DATA SHOWN:
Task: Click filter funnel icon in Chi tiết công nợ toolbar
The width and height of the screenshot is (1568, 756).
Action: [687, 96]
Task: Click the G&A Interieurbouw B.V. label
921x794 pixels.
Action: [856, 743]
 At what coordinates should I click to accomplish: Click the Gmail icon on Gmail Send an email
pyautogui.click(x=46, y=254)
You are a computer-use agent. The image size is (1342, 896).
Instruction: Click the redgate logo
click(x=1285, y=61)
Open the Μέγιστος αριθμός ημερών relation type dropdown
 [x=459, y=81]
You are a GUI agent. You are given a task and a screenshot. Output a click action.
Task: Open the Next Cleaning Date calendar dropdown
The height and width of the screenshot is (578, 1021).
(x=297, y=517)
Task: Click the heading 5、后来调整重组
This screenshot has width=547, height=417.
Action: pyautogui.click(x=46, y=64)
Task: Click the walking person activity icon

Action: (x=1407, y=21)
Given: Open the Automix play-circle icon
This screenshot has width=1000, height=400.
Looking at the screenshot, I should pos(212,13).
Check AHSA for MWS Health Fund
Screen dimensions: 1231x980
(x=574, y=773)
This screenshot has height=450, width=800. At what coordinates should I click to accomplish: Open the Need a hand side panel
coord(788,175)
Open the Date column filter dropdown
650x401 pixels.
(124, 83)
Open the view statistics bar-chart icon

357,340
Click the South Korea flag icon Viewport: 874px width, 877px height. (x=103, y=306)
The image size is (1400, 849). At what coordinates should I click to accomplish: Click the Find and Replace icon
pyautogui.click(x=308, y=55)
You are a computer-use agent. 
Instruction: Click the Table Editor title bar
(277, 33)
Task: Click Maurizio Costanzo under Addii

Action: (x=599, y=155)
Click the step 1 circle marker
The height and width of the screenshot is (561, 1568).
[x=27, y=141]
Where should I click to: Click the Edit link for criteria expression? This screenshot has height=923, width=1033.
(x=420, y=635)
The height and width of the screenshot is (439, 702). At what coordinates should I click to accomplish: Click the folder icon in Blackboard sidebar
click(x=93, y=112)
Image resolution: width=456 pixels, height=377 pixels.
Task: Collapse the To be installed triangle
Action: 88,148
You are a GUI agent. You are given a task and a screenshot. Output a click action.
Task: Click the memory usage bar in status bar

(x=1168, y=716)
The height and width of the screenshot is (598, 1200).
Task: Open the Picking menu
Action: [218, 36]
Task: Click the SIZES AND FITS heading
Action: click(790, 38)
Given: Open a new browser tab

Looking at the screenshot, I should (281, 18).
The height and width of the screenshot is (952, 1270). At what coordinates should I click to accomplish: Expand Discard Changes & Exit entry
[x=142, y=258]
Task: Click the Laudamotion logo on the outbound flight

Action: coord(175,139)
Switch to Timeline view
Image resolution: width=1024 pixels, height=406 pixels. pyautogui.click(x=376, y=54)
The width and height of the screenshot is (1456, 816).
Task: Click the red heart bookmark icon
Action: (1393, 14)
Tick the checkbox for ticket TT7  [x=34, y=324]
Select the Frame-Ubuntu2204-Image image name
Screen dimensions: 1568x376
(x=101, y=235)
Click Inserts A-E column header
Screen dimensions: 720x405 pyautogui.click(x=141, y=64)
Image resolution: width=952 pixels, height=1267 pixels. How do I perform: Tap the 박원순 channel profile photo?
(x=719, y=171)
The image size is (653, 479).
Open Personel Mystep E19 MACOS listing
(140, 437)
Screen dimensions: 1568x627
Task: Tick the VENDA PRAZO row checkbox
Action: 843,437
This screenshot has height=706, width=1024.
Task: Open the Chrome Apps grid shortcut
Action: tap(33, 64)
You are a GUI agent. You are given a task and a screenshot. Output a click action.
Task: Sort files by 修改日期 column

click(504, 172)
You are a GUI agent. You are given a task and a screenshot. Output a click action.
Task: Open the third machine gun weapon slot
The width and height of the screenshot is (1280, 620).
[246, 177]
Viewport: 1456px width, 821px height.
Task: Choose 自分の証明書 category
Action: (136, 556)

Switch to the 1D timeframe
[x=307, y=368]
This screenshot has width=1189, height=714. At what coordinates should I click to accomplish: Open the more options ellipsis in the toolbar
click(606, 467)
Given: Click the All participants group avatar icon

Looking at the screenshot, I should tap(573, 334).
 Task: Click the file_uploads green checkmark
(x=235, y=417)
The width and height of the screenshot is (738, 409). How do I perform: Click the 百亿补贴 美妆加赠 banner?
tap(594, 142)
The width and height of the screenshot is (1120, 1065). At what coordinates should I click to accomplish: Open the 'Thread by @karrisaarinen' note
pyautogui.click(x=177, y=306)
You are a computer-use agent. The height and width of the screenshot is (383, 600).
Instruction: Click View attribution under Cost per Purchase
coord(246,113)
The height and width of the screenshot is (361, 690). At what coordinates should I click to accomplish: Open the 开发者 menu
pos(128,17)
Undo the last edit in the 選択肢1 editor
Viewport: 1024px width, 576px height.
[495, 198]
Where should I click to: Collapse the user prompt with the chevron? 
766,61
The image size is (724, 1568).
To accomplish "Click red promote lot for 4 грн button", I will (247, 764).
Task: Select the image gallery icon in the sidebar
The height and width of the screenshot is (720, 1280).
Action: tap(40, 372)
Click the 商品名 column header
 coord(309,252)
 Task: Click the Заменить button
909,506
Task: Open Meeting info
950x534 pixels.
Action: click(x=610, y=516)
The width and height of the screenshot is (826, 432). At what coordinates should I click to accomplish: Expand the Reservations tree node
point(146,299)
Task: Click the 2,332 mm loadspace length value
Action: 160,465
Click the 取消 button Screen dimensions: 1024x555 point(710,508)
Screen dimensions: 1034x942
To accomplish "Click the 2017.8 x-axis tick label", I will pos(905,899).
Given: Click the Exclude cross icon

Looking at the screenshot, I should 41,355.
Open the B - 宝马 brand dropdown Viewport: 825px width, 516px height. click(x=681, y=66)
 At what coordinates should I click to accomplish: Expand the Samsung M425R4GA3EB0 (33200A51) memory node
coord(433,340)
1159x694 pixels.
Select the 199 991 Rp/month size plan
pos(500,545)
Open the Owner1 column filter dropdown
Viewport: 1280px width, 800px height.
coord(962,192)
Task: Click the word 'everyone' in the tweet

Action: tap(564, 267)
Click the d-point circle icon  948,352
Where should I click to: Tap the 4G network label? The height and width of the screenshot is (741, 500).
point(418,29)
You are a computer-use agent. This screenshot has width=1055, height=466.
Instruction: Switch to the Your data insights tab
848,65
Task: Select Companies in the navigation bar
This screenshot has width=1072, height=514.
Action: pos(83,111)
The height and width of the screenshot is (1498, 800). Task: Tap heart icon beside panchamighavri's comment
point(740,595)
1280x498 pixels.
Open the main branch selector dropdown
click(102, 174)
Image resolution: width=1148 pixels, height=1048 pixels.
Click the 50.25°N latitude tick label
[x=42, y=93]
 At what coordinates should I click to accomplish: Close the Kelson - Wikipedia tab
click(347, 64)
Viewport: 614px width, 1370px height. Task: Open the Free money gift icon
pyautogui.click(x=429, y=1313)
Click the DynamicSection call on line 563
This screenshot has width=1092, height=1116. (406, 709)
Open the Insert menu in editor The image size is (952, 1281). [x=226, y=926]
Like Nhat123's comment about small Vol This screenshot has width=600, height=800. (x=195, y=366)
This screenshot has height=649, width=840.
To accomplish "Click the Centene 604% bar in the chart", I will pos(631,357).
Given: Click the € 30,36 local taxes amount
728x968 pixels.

TASK BRIEF:
Take the lines above from the one containing "Check AHSA for MWS Health Fund" down to the one containing "Click the South", and transcribe them exactly, both ends included.

SOLUTION BELOW:
Check AHSA for MWS Health Fund
Screen dimensions: 1231x980
(x=574, y=773)
This screenshot has height=450, width=800. At what coordinates should I click to accomplish: Open the Need a hand side panel
coord(788,175)
Open the Date column filter dropdown
650x401 pixels.
(124, 83)
Open the view statistics bar-chart icon

357,340
Click the South Korea flag icon Viewport: 874px width, 877px height. (x=103, y=306)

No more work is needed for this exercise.